— START —
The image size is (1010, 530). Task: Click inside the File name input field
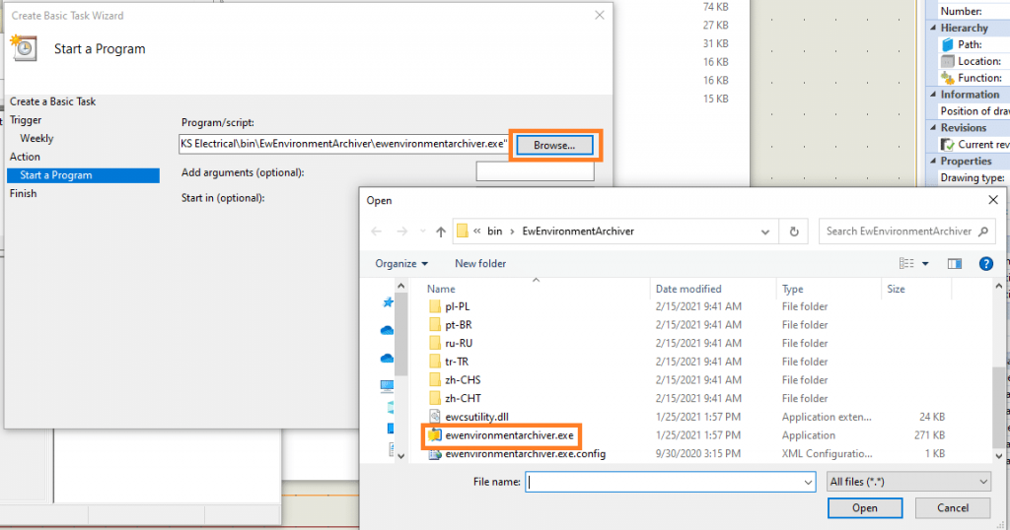click(668, 482)
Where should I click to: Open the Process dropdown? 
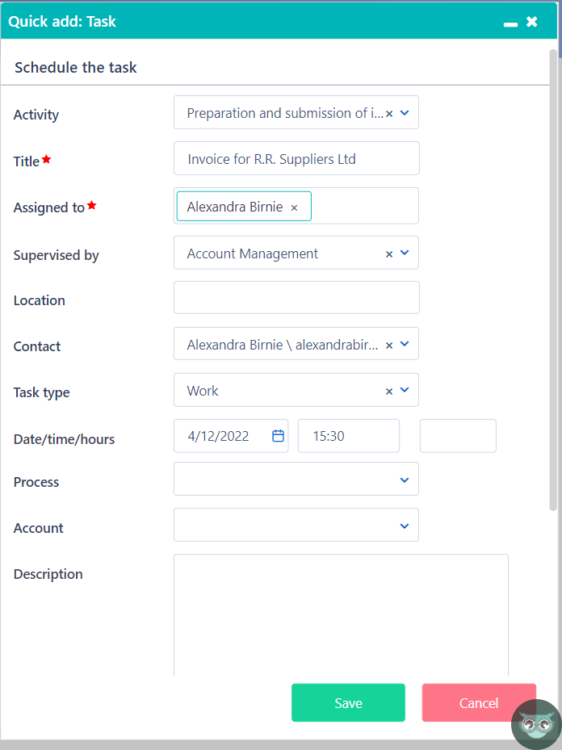(405, 479)
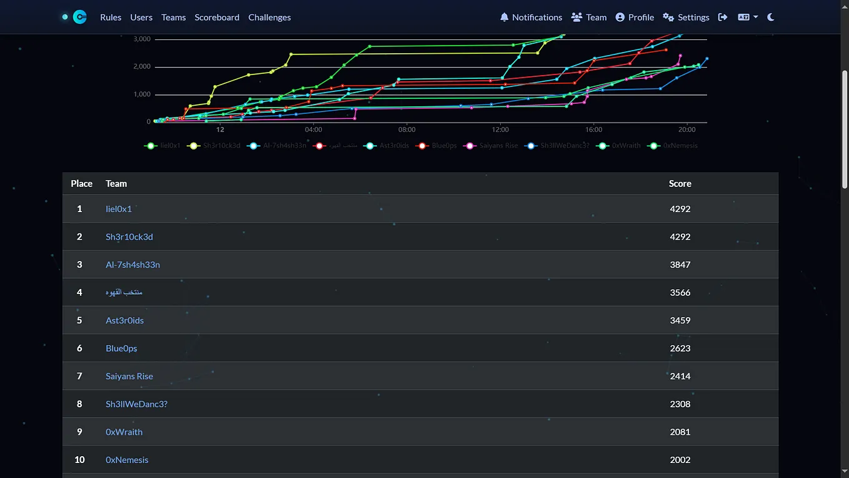Open team page for Sh3r10ck3d
The image size is (849, 478).
pos(129,236)
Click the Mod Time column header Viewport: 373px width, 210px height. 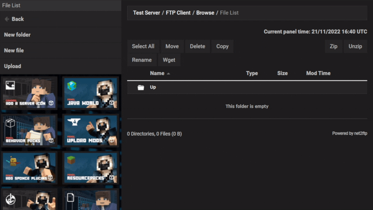318,73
— END —
**WHAT IS REQUIRED:**
Pull out each line of the data above that contains the word "size", and copy those lines.

**COMPLETE ANSWER:**
The image size is (1010, 530). Task: Click inside the File name input field
The image size is (849, 478).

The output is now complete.